What to do: Each record is to be transcribed in full and exactly.

Stored records
-----

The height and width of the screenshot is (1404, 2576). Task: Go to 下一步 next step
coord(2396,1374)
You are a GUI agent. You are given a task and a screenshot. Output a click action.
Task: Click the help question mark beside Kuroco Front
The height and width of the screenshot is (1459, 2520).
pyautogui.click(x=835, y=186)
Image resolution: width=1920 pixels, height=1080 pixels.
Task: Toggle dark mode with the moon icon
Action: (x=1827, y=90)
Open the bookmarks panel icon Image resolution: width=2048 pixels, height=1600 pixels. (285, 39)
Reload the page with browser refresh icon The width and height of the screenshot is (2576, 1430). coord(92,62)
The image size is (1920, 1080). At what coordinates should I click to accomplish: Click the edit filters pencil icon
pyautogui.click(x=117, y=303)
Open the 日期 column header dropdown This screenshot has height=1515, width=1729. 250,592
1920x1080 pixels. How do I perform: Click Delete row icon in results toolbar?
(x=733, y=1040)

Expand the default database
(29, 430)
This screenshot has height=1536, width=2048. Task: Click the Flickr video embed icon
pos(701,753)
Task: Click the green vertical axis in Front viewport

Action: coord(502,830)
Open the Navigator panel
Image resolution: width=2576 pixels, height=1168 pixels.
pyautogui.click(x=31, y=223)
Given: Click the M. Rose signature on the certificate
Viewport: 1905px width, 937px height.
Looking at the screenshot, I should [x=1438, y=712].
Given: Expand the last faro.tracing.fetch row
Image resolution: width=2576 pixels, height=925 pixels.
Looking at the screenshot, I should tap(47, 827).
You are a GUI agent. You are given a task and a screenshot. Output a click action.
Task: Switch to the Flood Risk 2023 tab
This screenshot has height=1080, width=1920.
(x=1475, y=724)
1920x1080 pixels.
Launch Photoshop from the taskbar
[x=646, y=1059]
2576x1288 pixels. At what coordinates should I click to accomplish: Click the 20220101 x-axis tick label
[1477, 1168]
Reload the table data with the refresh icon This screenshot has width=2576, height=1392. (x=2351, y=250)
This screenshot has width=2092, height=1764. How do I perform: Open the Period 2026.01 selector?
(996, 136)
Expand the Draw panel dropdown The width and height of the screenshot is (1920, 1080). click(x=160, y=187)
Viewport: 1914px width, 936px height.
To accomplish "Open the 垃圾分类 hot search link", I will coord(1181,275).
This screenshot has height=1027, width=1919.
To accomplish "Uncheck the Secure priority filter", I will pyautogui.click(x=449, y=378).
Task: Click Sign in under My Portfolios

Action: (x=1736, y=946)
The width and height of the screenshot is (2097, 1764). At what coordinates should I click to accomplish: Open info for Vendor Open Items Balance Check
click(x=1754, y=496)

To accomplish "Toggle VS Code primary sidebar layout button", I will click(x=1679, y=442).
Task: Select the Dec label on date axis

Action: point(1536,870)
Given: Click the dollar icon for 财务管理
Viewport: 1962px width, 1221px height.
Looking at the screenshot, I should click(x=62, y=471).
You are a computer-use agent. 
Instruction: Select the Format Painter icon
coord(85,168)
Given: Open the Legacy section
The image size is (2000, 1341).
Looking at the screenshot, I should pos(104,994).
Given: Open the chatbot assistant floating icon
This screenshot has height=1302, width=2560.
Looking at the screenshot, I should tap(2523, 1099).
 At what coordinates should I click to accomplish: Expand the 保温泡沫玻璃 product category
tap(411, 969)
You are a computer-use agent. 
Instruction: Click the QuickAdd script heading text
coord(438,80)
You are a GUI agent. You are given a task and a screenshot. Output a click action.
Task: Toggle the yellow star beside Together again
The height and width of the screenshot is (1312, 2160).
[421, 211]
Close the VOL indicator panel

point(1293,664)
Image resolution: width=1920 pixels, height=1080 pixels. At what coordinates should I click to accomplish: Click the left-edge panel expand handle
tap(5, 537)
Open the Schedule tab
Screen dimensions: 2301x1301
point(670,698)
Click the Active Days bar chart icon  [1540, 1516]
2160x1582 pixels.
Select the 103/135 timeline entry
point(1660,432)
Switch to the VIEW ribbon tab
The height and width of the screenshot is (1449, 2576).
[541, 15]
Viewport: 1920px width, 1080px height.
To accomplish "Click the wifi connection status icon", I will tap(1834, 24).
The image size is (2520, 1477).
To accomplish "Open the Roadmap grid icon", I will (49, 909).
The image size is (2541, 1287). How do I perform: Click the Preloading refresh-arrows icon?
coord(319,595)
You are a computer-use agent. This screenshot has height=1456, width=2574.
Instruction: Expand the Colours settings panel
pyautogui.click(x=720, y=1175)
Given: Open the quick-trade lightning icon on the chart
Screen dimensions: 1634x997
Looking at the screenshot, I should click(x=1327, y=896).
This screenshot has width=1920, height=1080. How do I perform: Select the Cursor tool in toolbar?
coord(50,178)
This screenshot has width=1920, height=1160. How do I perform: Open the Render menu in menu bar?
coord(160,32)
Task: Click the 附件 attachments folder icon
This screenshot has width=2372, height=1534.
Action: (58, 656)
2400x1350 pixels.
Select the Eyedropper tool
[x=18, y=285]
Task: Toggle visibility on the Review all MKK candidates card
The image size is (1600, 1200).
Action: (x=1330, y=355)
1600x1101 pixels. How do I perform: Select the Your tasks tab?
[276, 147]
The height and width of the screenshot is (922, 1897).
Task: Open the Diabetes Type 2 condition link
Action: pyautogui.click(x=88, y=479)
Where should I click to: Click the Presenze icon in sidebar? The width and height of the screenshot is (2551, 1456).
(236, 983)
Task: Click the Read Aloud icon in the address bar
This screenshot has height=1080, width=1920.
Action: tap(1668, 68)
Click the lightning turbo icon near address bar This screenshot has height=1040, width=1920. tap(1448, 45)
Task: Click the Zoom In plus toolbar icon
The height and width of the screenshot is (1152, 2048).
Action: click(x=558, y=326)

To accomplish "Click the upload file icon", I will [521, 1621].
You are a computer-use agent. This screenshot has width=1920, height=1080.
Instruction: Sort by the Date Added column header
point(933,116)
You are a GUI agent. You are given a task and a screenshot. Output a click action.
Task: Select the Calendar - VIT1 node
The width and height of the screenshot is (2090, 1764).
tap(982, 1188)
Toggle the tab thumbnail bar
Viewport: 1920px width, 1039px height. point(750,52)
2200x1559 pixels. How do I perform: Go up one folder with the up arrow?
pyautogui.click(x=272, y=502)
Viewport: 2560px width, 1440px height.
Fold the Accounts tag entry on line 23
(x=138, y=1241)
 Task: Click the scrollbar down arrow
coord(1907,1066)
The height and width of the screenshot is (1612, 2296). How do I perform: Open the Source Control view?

-----

Task solution:
The height and width of the screenshot is (1404, 2576). Task: Go to 下一步 next step
coord(2396,1374)
You are a GUI agent. You are given a task and a screenshot. Output a click action.
Task: Click the help question mark beside Kuroco Front
The height and width of the screenshot is (1459, 2520).
pyautogui.click(x=835, y=186)
Image resolution: width=1920 pixels, height=1080 pixels.
Task: Toggle dark mode with the moon icon
Action: (x=1827, y=90)
Open the bookmarks panel icon Image resolution: width=2048 pixels, height=1600 pixels. (285, 39)
Reload the page with browser refresh icon The width and height of the screenshot is (2576, 1430). coord(92,62)
The image size is (1920, 1080). At what coordinates should I click to accomplish: Click the edit filters pencil icon
pyautogui.click(x=117, y=303)
Open the 日期 column header dropdown This screenshot has height=1515, width=1729. 250,592
1920x1080 pixels. How do I perform: Click Delete row icon in results toolbar?
(x=733, y=1040)

Expand the default database
(29, 430)
This screenshot has height=1536, width=2048. Task: Click the Flickr video embed icon
pos(701,753)
Task: Click the green vertical axis in Front viewport

Action: coord(502,830)
Open the Navigator panel
Image resolution: width=2576 pixels, height=1168 pixels.
pyautogui.click(x=31, y=223)
Given: Click the M. Rose signature on the certificate
Viewport: 1905px width, 937px height.
Looking at the screenshot, I should [x=1438, y=712].
Given: Expand the last faro.tracing.fetch row
Image resolution: width=2576 pixels, height=925 pixels.
Looking at the screenshot, I should tap(47, 827).
You are a GUI agent. You are given a task and a screenshot. Output a click action.
Task: Switch to the Flood Risk 2023 tab
This screenshot has height=1080, width=1920.
(x=1475, y=724)
1920x1080 pixels.
Launch Photoshop from the taskbar
[x=646, y=1059]
2576x1288 pixels. At what coordinates should I click to accomplish: Click the 20220101 x-axis tick label
[1477, 1168]
Reload the table data with the refresh icon This screenshot has width=2576, height=1392. (x=2351, y=250)
This screenshot has width=2092, height=1764. How do I perform: Open the Period 2026.01 selector?
(996, 136)
Expand the Draw panel dropdown The width and height of the screenshot is (1920, 1080). click(x=160, y=187)
Viewport: 1914px width, 936px height.
To accomplish "Open the 垃圾分类 hot search link", I will coord(1181,275).
This screenshot has height=1027, width=1919.
To accomplish "Uncheck the Secure priority filter", I will pyautogui.click(x=449, y=378).
Task: Click Sign in under My Portfolios

Action: (x=1736, y=946)
The width and height of the screenshot is (2097, 1764). At what coordinates should I click to accomplish: Open info for Vendor Open Items Balance Check
click(x=1754, y=496)

To accomplish "Toggle VS Code primary sidebar layout button", I will click(x=1679, y=442).
Task: Select the Dec label on date axis

Action: point(1536,870)
Given: Click the dollar icon for 财务管理
Viewport: 1962px width, 1221px height.
Looking at the screenshot, I should click(x=62, y=471).
You are a computer-use agent. 
Instruction: Select the Format Painter icon
coord(85,168)
Given: Open the Legacy section
The image size is (2000, 1341).
Looking at the screenshot, I should pos(104,994).
Given: Open the chatbot assistant floating icon
This screenshot has height=1302, width=2560.
Looking at the screenshot, I should tap(2523, 1099).
 At what coordinates should I click to accomplish: Expand the 保温泡沫玻璃 product category
tap(411, 969)
You are a computer-use agent. 
Instruction: Click the QuickAdd script heading text
coord(438,80)
You are a GUI agent. You are given a task and a screenshot. Output a click action.
Task: Toggle the yellow star beside Together again
The height and width of the screenshot is (1312, 2160).
[421, 211]
Close the VOL indicator panel

point(1293,664)
Image resolution: width=1920 pixels, height=1080 pixels. At what coordinates should I click to accomplish: Click the left-edge panel expand handle
tap(5, 537)
Open the Schedule tab
Screen dimensions: 2301x1301
point(670,698)
Click the Active Days bar chart icon  [1540, 1516]
2160x1582 pixels.
Select the 103/135 timeline entry
point(1660,432)
Switch to the VIEW ribbon tab
The height and width of the screenshot is (1449, 2576).
[541, 15]
Viewport: 1920px width, 1080px height.
To accomplish "Click the wifi connection status icon", I will tap(1834, 24).
The image size is (2520, 1477).
To accomplish "Open the Roadmap grid icon", I will (49, 909).
The image size is (2541, 1287). How do I perform: Click the Preloading refresh-arrows icon?
coord(319,595)
You are a computer-use agent. This screenshot has height=1456, width=2574.
Instruction: Expand the Colours settings panel
pyautogui.click(x=720, y=1175)
Given: Open the quick-trade lightning icon on the chart
Screen dimensions: 1634x997
Looking at the screenshot, I should click(x=1327, y=896).
This screenshot has width=1920, height=1080. How do I perform: Select the Cursor tool in toolbar?
coord(50,178)
This screenshot has width=1920, height=1160. How do I perform: Open the Render menu in menu bar?
coord(160,32)
Task: Click the 附件 attachments folder icon
This screenshot has width=2372, height=1534.
Action: (58, 656)
2400x1350 pixels.
Select the Eyedropper tool
[x=18, y=285]
Task: Toggle visibility on the Review all MKK candidates card
The image size is (1600, 1200).
Action: (x=1330, y=355)
1600x1101 pixels. How do I perform: Select the Your tasks tab?
[276, 147]
The height and width of the screenshot is (922, 1897).
Task: Open the Diabetes Type 2 condition link
Action: pyautogui.click(x=88, y=479)
Where should I click to: Click the Presenze icon in sidebar? The width and height of the screenshot is (2551, 1456).
(236, 983)
Task: Click the Read Aloud icon in the address bar
This screenshot has height=1080, width=1920.
Action: tap(1668, 68)
Click the lightning turbo icon near address bar This screenshot has height=1040, width=1920. tap(1448, 45)
Task: Click the Zoom In plus toolbar icon
The height and width of the screenshot is (1152, 2048).
Action: click(x=558, y=326)

To accomplish "Click the upload file icon", I will [521, 1621].
You are a computer-use agent. This screenshot has width=1920, height=1080.
Instruction: Sort by the Date Added column header
point(933,116)
You are a GUI agent. You are given a task and a screenshot. Output a click action.
Task: Select the Calendar - VIT1 node
The width and height of the screenshot is (2090, 1764).
tap(982, 1188)
Toggle the tab thumbnail bar
Viewport: 1920px width, 1039px height. point(750,52)
2200x1559 pixels. How do I perform: Go up one folder with the up arrow?
pyautogui.click(x=272, y=502)
Viewport: 2560px width, 1440px height.
Fold the Accounts tag entry on line 23
(x=138, y=1241)
 Task: Click the scrollbar down arrow
coord(1907,1066)
The height and width of the screenshot is (1612, 2296). How do I perform: Open the Source Control view?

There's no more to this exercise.